Materia (Terra) is the sixth studio album by Italian singer-songwriter Marco Mengoni, released on 3 December 2021 by Sony Music Italy. The album served as the first part of a trilogy, Materia, consisting of three separately-released parts: Terra, Pelle, and Prisma. Each part revolves around one of the album's central themes of the artist's personal musical journey throughout his career.

==Background and development==
The album consists of eleven songs and is the first chapter of a trilogy following the various sounds that have influenced the artistry of Mengoni.

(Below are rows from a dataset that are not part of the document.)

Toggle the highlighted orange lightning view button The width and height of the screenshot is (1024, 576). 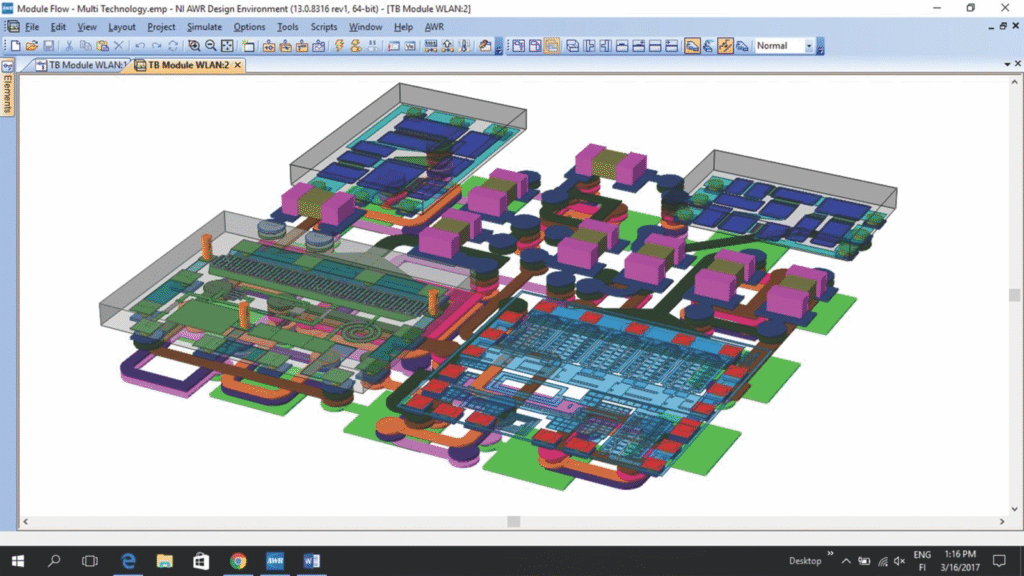pyautogui.click(x=725, y=46)
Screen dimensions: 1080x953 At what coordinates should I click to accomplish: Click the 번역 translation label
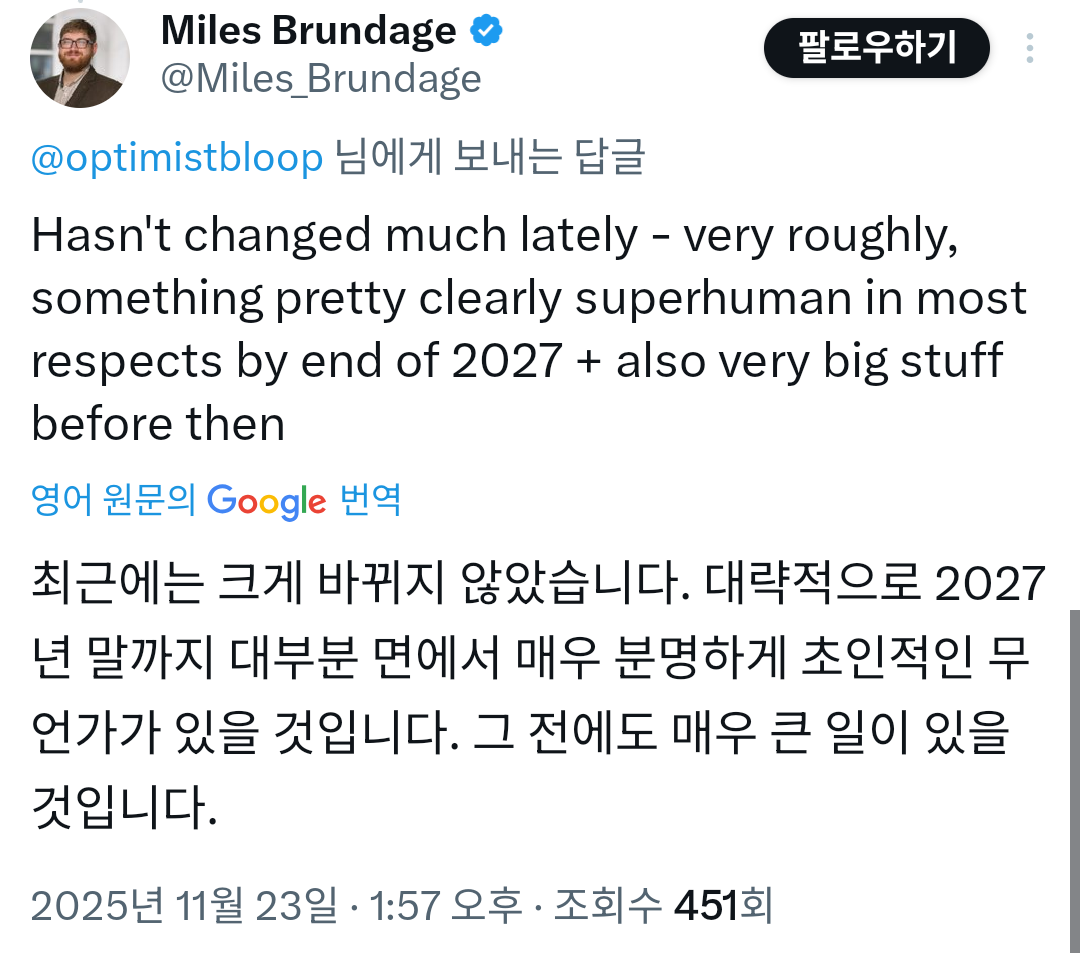[371, 499]
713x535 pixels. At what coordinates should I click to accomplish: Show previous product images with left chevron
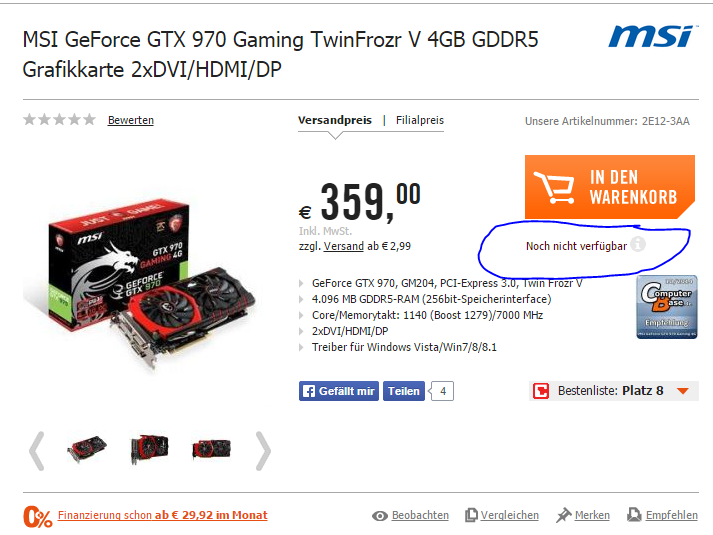[36, 451]
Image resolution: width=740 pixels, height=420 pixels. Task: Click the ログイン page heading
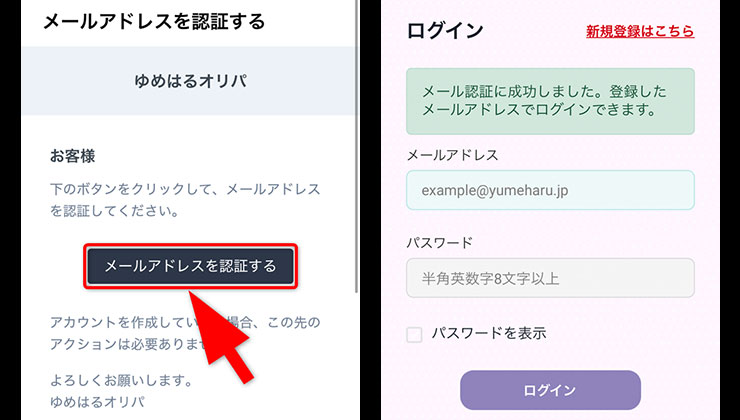point(445,31)
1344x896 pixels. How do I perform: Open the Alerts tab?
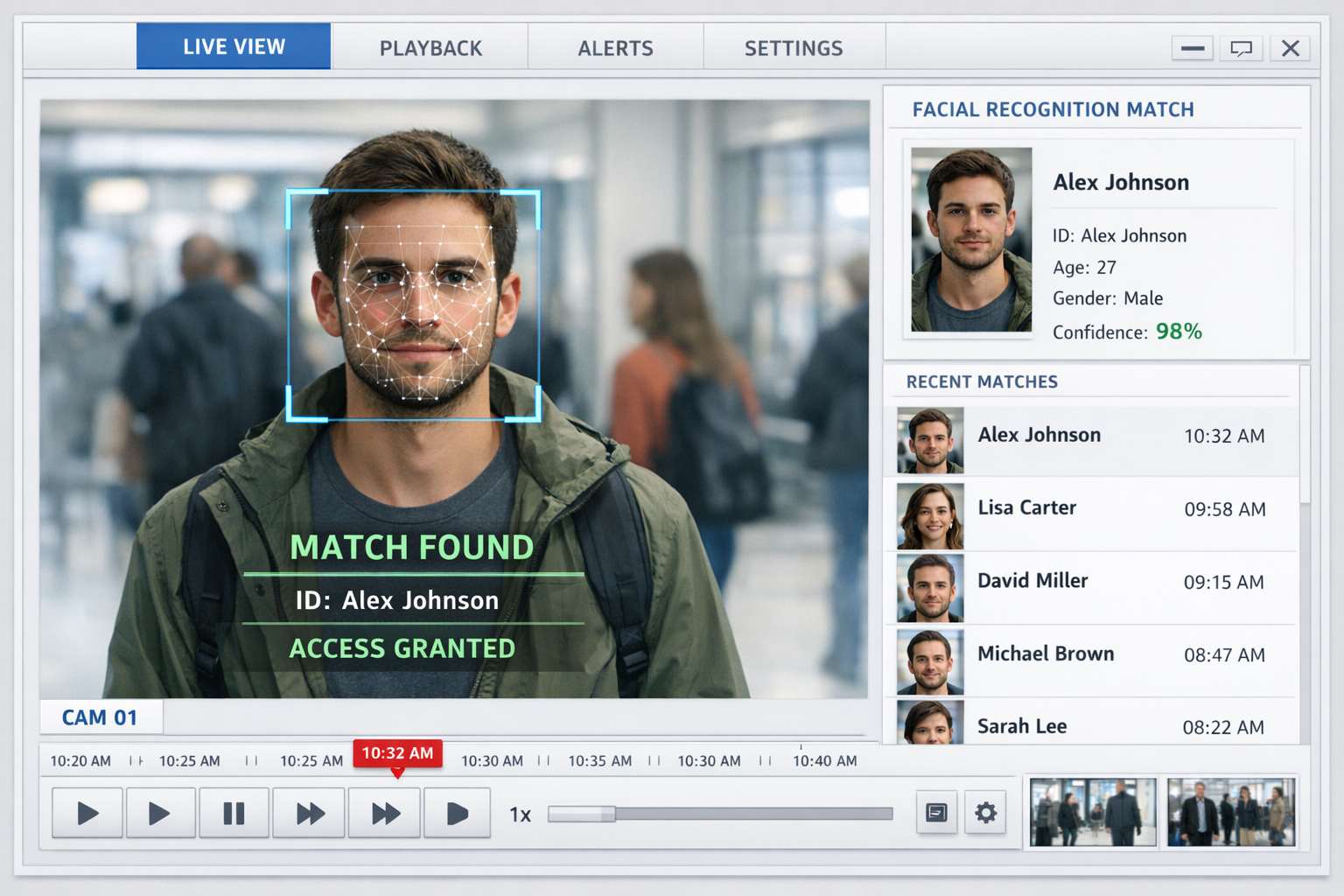tap(615, 48)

The singer describes the concept and theme of the album, "I chose to name the album Materia, Terra because, in the last couple of years, I took the time to reflect, to reassess and see where I head from here, going back to my roots and early inspirations of my music [...] Also, my mother is a great listener of Afro-American/soul/gospel/R'n'B music and since I was a child those sounds have accompanied me [...] as well as drawing influences from my idols like John Lennon and The Rolling Stones."

==Track listing==

Materia (Terra) – Standard track listing
| No. | Title | Writer(s) | Producer(s) | Length |
|---|---|---|---|---|
| 1. | "Cambia un uomo" | Marco Mengoni; Daniele Magro; | Mace; Venerus; | 3:55 |
| 2. | "Una canzone triste" | Mengoni; Magro; | Ceri; E.D.D.; | 3:34 |
| 3. | "Il meno possibile" (featuring Gazzelle) | Mengoni; Flavio Pardini; Simone Cremonini; Alex Andrea Vella; Andrea Pugliese; Davide Simonetta; | Ceri; E.D.D.; | 2:59 |
| 4. | "In due minuti" | Mengoni; Raffaele Esposito; | Taketo Gohara | 2:59 |
| 5. | "Mi fiderò" (featuring Madame) | Mengoni; Francesca Calearo; Vella; Antonio Maiello; Riccaro Scirè; | Purple Disco Machine | 3:30 |
| 6. | "Ma stasera" | Mengoni; Davide Petrella; Federica Abbate; Francesco Catitti; | Purple Disco Machine | 3:43 |
| 7. | "Appunto 1. 23-01-2021" |  | B-Croma | 1:19 |
| 8. | "Proibito" | Mengoni; Petrella; Michele Canova; | Andrea Suriani; B-Croma; Flim; | 3:08 |
| 9. | "Appunto 2. 14-05-2021" |  | B-Croma | 0:44 |
| 10. | "Luce" | Mengoni; Lorenzo Vizzini; | E.D.D. | 4:04 |
| 11. | "Un fiore contro il diluvio" | Mengoni; Magro; | E.D.D. | 2:55 |

Materia (Terra) – Physical edition bonus tracks
| No. | Title | Producer(s) | Length |
|---|---|---|---|
| 12. | "Il meno possibile" (Solo version) | Ceri; E.D.D.; | 2:59 |
| 13. | "Mi fiderò" (Solo version) | Purple Disco Machine | 3:30 |

==Charts==

Chart performance for Materia (Terra)
| Chart (2021) | Peak position |
|---|---|
| Italian Albums (FIMI) | 2 |
| Swiss Albums (Schweizer Hitparade) | 32 |

== Certifications ==

| Region | Certification | Certified units/sales |
| Italy (FIMI) | 6× Platinum | 300,000^{‡} |
^{‡} Sales+streaming figures based on certification alone.